━━━━━ Given records ━━━━━
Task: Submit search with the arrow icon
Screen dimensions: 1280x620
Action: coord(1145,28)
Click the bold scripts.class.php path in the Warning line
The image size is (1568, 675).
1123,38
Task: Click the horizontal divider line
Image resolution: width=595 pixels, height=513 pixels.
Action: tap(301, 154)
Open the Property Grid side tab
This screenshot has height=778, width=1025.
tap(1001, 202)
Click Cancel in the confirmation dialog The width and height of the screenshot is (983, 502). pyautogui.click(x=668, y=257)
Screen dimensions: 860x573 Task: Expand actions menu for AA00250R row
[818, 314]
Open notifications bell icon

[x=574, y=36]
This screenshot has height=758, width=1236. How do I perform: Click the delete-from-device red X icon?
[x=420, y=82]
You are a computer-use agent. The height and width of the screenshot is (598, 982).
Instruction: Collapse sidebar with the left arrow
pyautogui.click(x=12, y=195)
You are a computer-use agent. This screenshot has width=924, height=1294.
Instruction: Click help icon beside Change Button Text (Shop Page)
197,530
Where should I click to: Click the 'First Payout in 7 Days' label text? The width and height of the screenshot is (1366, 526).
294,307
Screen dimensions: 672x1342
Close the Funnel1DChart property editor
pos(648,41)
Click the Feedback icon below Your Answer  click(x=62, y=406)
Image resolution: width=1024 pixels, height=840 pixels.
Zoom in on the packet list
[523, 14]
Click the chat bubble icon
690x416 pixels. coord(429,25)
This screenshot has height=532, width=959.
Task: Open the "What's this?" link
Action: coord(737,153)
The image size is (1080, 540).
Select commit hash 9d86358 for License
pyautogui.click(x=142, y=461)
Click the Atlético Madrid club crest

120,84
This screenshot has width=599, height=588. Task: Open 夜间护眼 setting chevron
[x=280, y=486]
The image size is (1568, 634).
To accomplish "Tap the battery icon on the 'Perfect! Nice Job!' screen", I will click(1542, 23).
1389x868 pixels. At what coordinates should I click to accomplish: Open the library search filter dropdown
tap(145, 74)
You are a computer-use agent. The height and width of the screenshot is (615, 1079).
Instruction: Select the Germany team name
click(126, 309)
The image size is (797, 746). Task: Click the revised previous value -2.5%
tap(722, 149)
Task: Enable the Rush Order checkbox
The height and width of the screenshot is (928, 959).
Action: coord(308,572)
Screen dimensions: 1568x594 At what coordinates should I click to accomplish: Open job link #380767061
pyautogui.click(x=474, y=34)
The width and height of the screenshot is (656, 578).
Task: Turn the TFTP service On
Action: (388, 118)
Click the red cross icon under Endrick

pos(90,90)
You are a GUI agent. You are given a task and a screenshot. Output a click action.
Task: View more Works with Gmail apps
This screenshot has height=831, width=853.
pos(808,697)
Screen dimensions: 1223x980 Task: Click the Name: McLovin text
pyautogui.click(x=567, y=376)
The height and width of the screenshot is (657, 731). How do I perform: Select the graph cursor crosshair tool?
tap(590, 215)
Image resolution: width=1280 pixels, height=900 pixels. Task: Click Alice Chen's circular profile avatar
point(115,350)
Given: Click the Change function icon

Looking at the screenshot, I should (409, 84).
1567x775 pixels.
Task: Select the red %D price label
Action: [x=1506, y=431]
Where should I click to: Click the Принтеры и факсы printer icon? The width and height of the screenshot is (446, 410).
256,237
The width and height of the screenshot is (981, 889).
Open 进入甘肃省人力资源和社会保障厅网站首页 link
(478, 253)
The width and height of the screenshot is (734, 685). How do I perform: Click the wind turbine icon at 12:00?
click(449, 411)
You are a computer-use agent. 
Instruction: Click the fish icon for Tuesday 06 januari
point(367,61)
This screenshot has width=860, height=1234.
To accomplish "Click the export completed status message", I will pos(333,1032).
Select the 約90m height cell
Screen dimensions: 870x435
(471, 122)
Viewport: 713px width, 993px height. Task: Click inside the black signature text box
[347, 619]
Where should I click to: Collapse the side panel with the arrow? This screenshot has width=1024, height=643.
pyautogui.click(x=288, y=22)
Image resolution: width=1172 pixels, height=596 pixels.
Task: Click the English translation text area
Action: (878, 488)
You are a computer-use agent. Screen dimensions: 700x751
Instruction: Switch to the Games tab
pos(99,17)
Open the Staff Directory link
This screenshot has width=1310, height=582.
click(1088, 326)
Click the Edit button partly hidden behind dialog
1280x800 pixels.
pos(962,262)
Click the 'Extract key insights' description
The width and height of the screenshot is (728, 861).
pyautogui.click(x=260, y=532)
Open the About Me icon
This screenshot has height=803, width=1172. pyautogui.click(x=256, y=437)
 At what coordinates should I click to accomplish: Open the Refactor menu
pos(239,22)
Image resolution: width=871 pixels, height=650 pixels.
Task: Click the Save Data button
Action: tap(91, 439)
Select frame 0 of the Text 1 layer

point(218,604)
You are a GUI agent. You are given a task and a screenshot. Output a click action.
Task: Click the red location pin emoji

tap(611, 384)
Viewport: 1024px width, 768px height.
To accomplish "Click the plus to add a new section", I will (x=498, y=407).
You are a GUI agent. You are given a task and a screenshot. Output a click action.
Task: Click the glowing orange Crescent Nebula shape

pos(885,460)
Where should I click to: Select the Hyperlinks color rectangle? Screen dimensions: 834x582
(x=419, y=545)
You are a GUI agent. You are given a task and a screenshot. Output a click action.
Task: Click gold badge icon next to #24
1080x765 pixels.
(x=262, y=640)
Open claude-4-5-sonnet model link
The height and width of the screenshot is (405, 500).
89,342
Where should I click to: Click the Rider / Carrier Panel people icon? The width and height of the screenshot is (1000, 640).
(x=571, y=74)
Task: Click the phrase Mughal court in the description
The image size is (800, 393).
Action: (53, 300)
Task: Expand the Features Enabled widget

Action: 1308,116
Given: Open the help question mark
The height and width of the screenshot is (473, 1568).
━━━━━
## Task to carry out
Lines containing the word "will" are to be counted in the listing; state their number alone.

## Answer
3